Doug Meeker, CEO of Life Sherpa
Doug is an accomplished digital media and technology veteran with a broad range of experience in sales, marketing and operations for co.’s including AOL, Best Software and Gannett. Doug’s passion is centered helping those with developmental disabilities overcome life’s challenges. He is the father of a son with Autism.
Justin Amoyal, CEO of Impruvon Health
Justin Amoyal is an engineer by education but an entrepreneur at heart. Since 15 he has started and ran multiple successful businesses ranging from importing scooters from overseas and selling them throughout D.C., MD, and VA, to flipping houses, to optimizing medication management today! During Justin’s junior year in college, he interned for
Lockheed Martin where he invented a method to eliminate human errors during fighter jet production, this led to a sponsorship for his capstone project during his senior year and first job out of college. Justin continued working on advanced research and development programs for the government through 2019 when he unfortunately lost his brother to medication mismanagement, a problem Justin has been working to solve ever since.
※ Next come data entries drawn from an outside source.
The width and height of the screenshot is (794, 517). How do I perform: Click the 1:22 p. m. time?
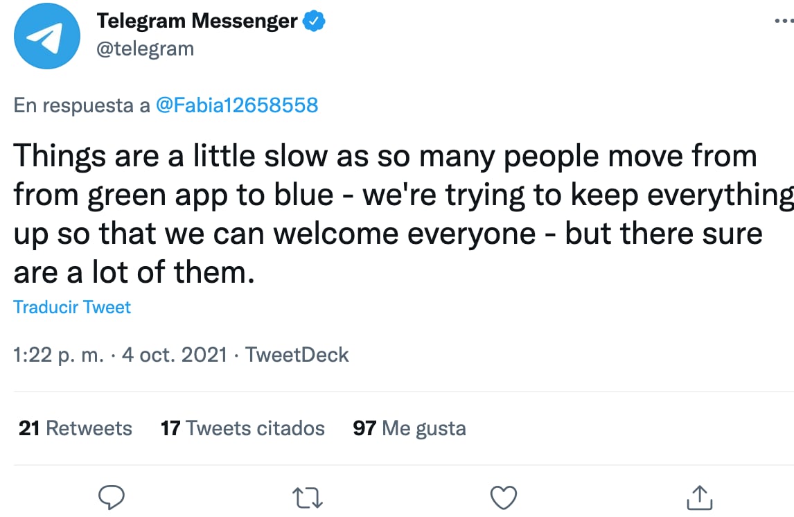[58, 356]
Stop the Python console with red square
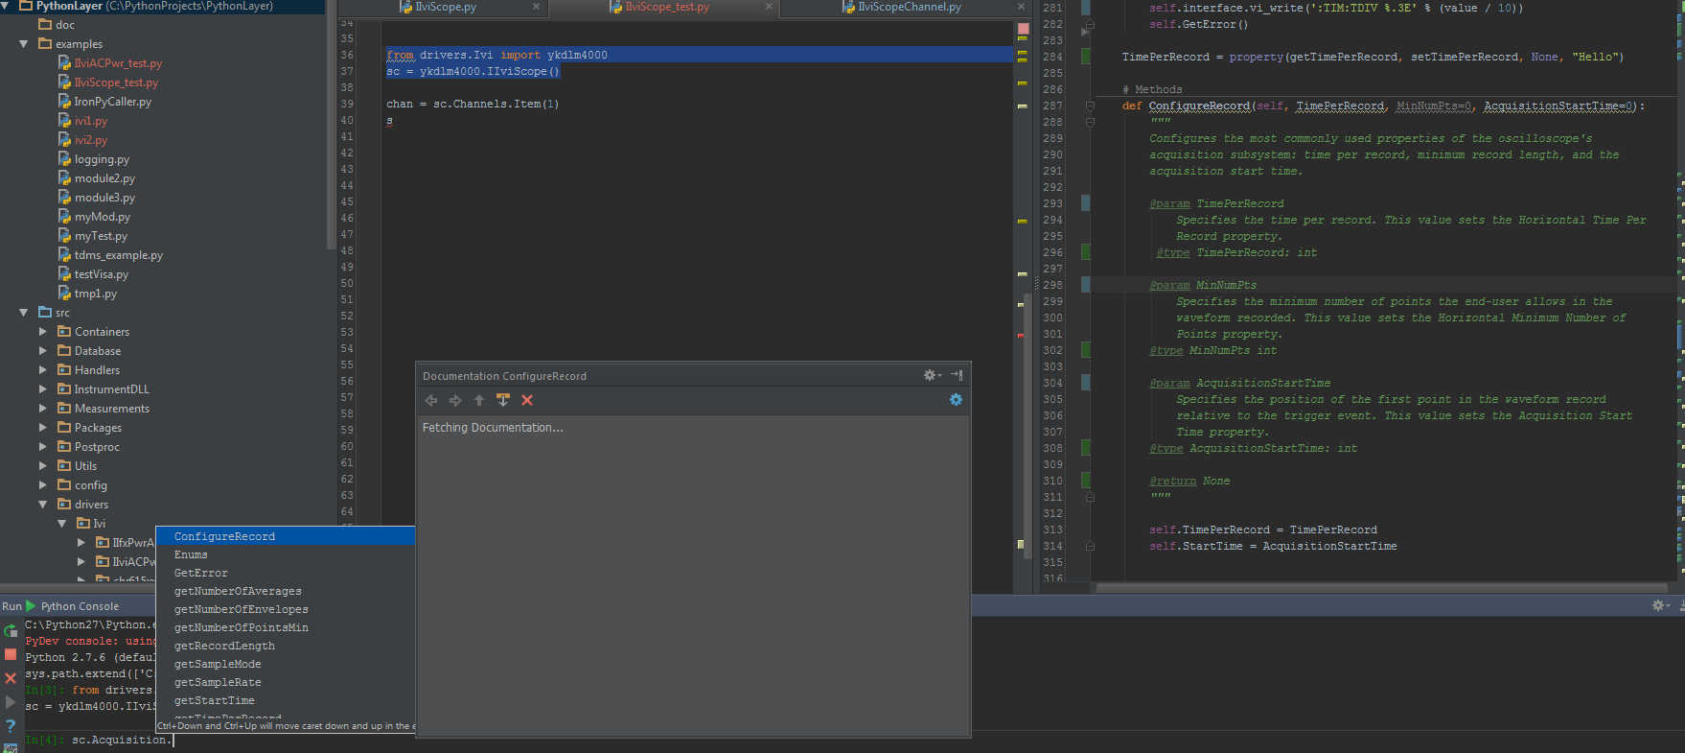This screenshot has height=753, width=1685. [x=11, y=654]
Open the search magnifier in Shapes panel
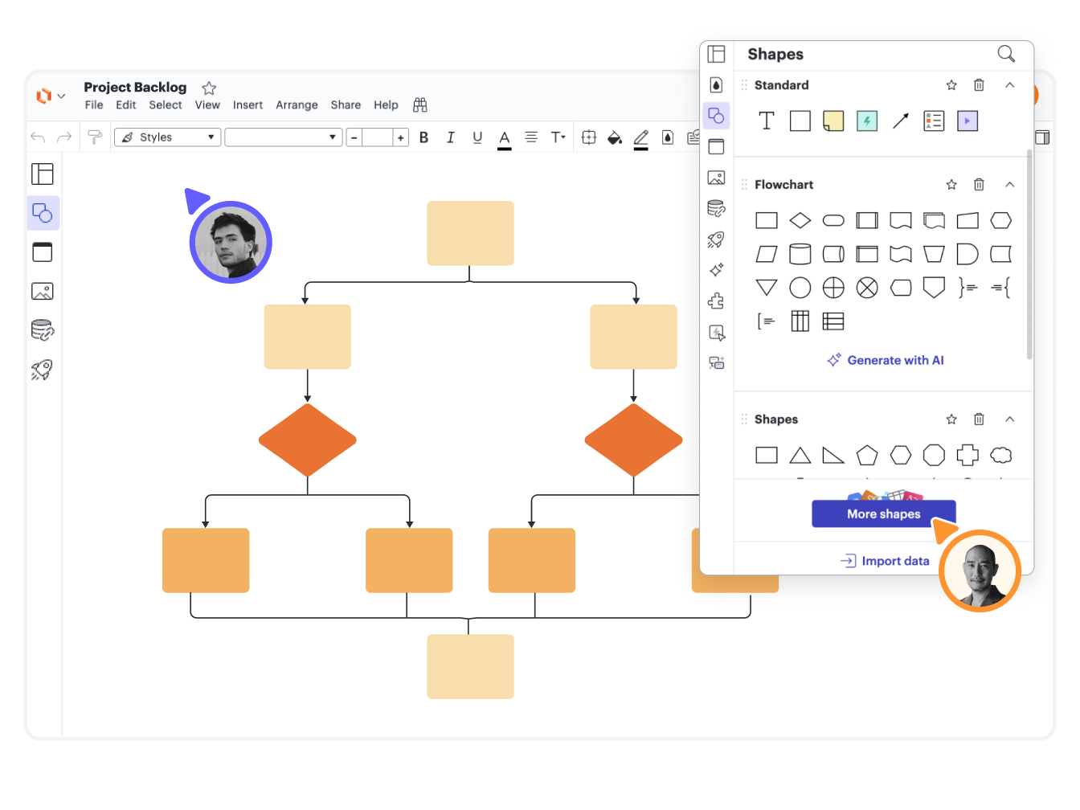 coord(1005,54)
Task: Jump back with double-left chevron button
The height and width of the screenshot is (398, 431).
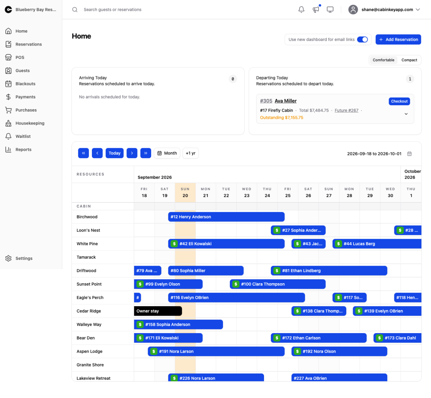Action: coord(83,153)
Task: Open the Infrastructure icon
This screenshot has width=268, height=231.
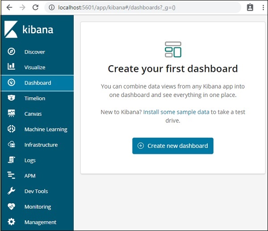Action: click(x=12, y=144)
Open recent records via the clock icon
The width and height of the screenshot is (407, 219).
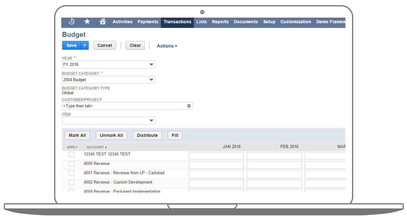(x=72, y=22)
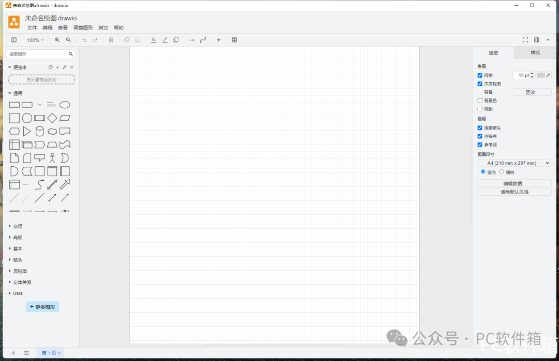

Keivan Stassun, Stevenson Professor of Physics & Astronomy and Professor of Computer Science Director, Frist Center for Autism & Innovation at Vanderbilt
Keivan Stassun is an astrophysicist whose research on stars and exoplanets has been published more than 400 times in academic journals. He also holds two patents – for a data visualization platform and an asteroid mining system – both invented with a team of neurodiverse students. The parent of an autistic teenager, and with the generous endowment support of the Frist family, in 2018 Stassun launched the Frist Center for Autism & Innovation at Vanderbilt, focused on engineering technologies and transforming workplaces, in support of and inspired by neurodiversity.
The Frist Center brings engineers, business scholars, and disabilities researchers together with experts in neuroscience and education to understand, maximize, and promote neurodiverse talent. From a strengths-based – as opposed to deficit-based – understanding of autism and neurodiversity, the Center sees opportunities for innovation in technology and in workplace practices. Primary areas of focus for the Frist Center’s work include: inventing and commercializing new technologies that enable autistic and other neurodiverse people to gain employment, succeed at work, and achieve their full potential; studying and understanding neurodiverse capabilities, and inventing and commercializing algorithms and systems that are inspired by those capabilities; developing policies, tools, trainings, and workplace practices that recognize and enlist neurodiverse people and talents in the workforce; demonstrating, documenting, and disseminating a community-based approach—including employers, self-advocates, researchers, policy makers, agencies, and organizations—to simultaneously enhance the bottom line for business and the quality of life for autistic individuals.